一、NSGA算法简介
非支配排序遗传算法(Non-dominated Sorting Genetic Algorithm,NSGA)是将遗传算法的种群个体按照它们的优先级进行分类排序,使得较优的个体能够被更好地保存下来,同时保留种群中的多样性。它首先通过非支配排序将种群分为多个层级,然后在每一层级中根据拥挤度算法对个体进行排序,以维护每一个层级中的多样性。
下面是一段使用NSGA算法进行多目标优化的Python示例代码:
def nsga(population, generations, crossover_rate, mutation_rate):
for gen in range(generations):
offspring = []
for i in range(len(population)):
# 选择两个父代
parent1 = selection(population)
parent2 = selection(population)
# 对两个父代进行杂交
child = crossover(parent1, parent2, crossover_rate)
# 对后代进行变异操作
child = mutation(child, mutation_rate)
# 将后代添加到下一代种群中
offspring.append(child)
# 合并父代和后代种群
population = population + offspring
# 对种群进行非支配排序和拥挤度排序
fronts = non_dominated_sorting(population)
sorted_population = sort_by_crowding_distance(population, fronts)
# 选择下一代种群
population = sorted_population[:len(population)]
return population
二、NSGA算法的非支配排序
NSGA算法的关键在于如何对种群进行非支配排序。给定一组个体,非支配排序将它们分为多个层级,每一层级中的个体都是相对于同一层级中的其他个体来说非支配的。具体步骤如下:
1、计算每一个个体的支配关系,即如果一个个体在某一个目标函数上比另一个个体更好,则该个体支配另一个个体。
2、根据支配关系得到第一层级中的非支配解集合,同时将支配第一层级中的个体进行标记。
3、重复地对每一层级进行处理,直到没有非支配解为止。在处理每一层级时,需要将上一层级中所有被标记的个体排除,并将下一层级中所有新加入的非支配解通过拥挤度算法进行排序,以避免个体聚拢。
下面是非支配排序的代码实现:
def non_dominated_sorting(population):
fronts = []
n = [0]*len(population)
rank = [0]*len(population)
S = [[] for i in range(len(population))]
fronts.append([])
for p in range(len(population)):
S[p] = []
n[p] = 0
for q in range(len(population)):
if population[p].dominates(population[q]):
S[p].append(q)
elif population[q].dominates(population[p]):
n[p] = n[p] + 1
if n[p] == 0:
rank[p] = 0
fronts[0].append(p)
i = 0
while len(fronts[i]) != 0:
Q = []
for p in fronts[i]:
for q in S[p]:
n[q] = n[q] - 1
if n[q] == 0:
rank[q] = i + 1
Q.append(q)
i += 1
fronts.append(Q)
return fronts[:-1]
三、NSGA算法的拥挤度排序
在计算完每个个体的非支配级别之后,我们需要对每层内的个体进行排序,以便于选择个体生成下一代种群。通常使用拥挤度距离来实现排序,拥挤度表示一个个体周围有多少个个体与其距离相似。在选择下一代种群时,我们希望不仅保留靠前的非支配解,还要尽可能多地保留多样性。因此,当选择靠前的非支配解时,我们倾向于选择拥挤度高的个体,这些个体周围有很多其他个体,说明它们距离其他个体比较远,因此保留它们能够维护多样性。
下面是拥挤度排序的代码实现:
def crowding_distance_assignment(population):
n = len(population)
for individual in population:
individual.crowding_distance = 0
for m in range(len(population[0].fitness)):
sorted_population = sorted(population, key=lambda x: x.fitness[m])
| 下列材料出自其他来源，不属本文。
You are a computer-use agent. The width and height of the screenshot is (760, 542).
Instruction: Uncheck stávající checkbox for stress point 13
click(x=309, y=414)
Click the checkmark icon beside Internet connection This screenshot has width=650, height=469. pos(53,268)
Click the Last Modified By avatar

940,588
sorted_population[0].crowding_distance = sorted_population[n-1].crowding_distance = inf
for i in range(1, n-1):
sorted_population[i].crowding_distance += sorted_population[i+1].fitness[m] - sorted_population[i-1].fitness[m]
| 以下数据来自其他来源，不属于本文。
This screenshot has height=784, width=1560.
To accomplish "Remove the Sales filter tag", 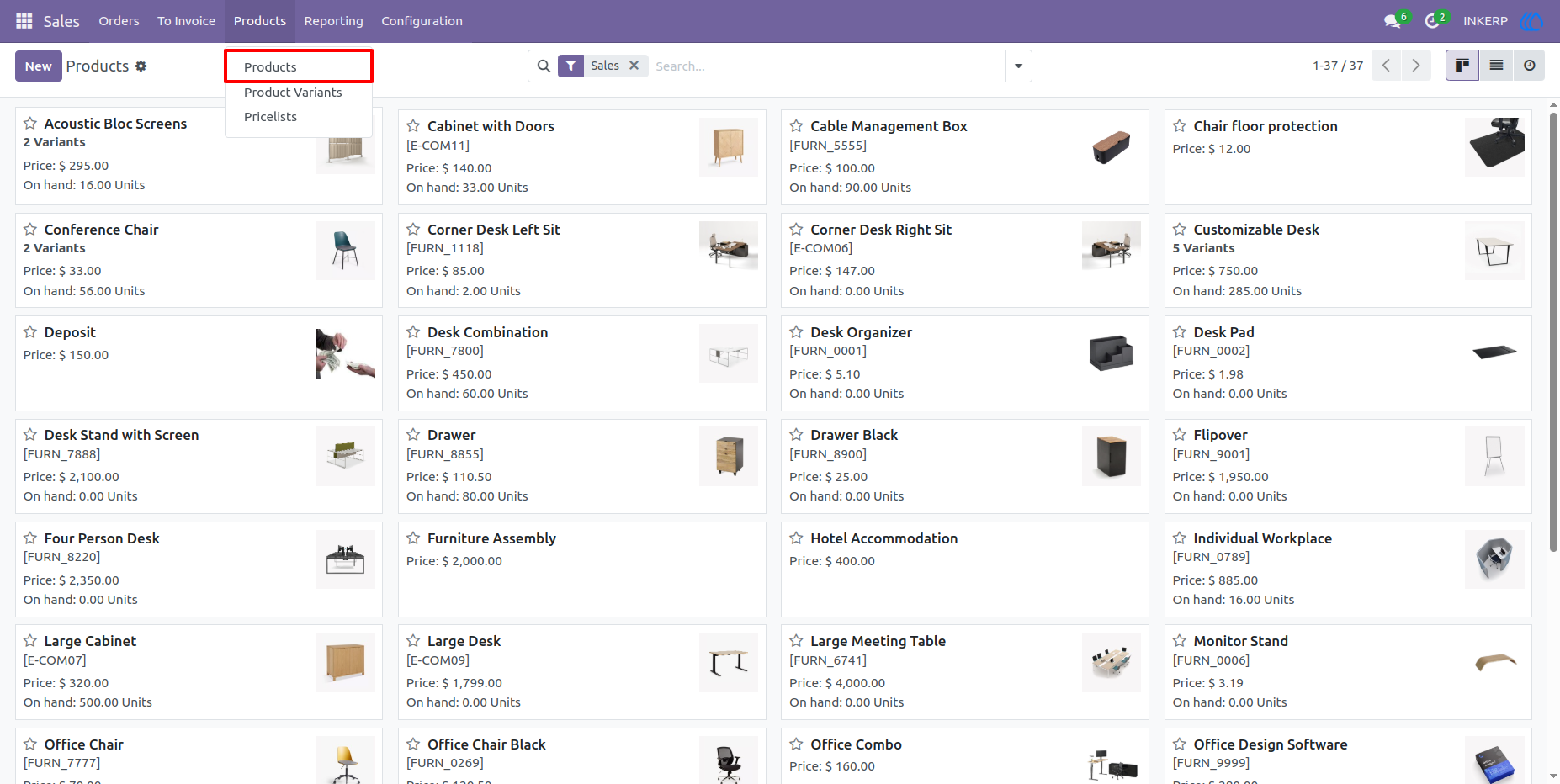I will coord(634,66).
for individual in population:
individual.crowding_distance /= len(population)
四、NSGA算法的应用举例
下面是一段使用NSGA算法进行多目标优化的Python示例代码,通过调整链表的长度和宽度来优化链表的布局效果:
class LayoutIndividual:
def __init__(self, length, width):
self.length = length
self.width = width
self.fitness = []
def evaluate_fitness(self):
# 计算适应度
self.fitness = [self.length, self.width]
def dominates(self, other):
# 判断支配关系
return self.length <= other.length and self.width <= other.width and (self.length < other.length or self.width < other.width)
def layout_optimization(objective_functions, max_generations):
# 初始化种群
population = [LayoutIndividual(randint(1, 10), randint(1, 10)) for i in range(30)]
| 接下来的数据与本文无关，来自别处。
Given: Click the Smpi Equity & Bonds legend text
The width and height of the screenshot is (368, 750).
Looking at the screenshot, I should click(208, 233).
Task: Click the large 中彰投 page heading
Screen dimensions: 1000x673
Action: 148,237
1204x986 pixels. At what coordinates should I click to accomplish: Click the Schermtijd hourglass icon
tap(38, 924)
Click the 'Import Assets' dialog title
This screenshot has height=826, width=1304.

for gen in range(max_generations):
# 计算适应度
for individual in population:
individual.evaluate_fitness()
# 对种群进行非支配排序和拥挤度排序
fronts = non_dominated_sorting(population)
for i, front in enumerate(fronts):
crowding_distance_assignment(front)
for j, individual in enumerate(front):
individual.rank = i
individual.distance = individual.crowding_distance
# 选择下一代种群
next_population = []
for i in range(30):
p1 = random.choice(population)
p2 = random.choice(population)
child = LayoutIndividual(p1.length, p2.width)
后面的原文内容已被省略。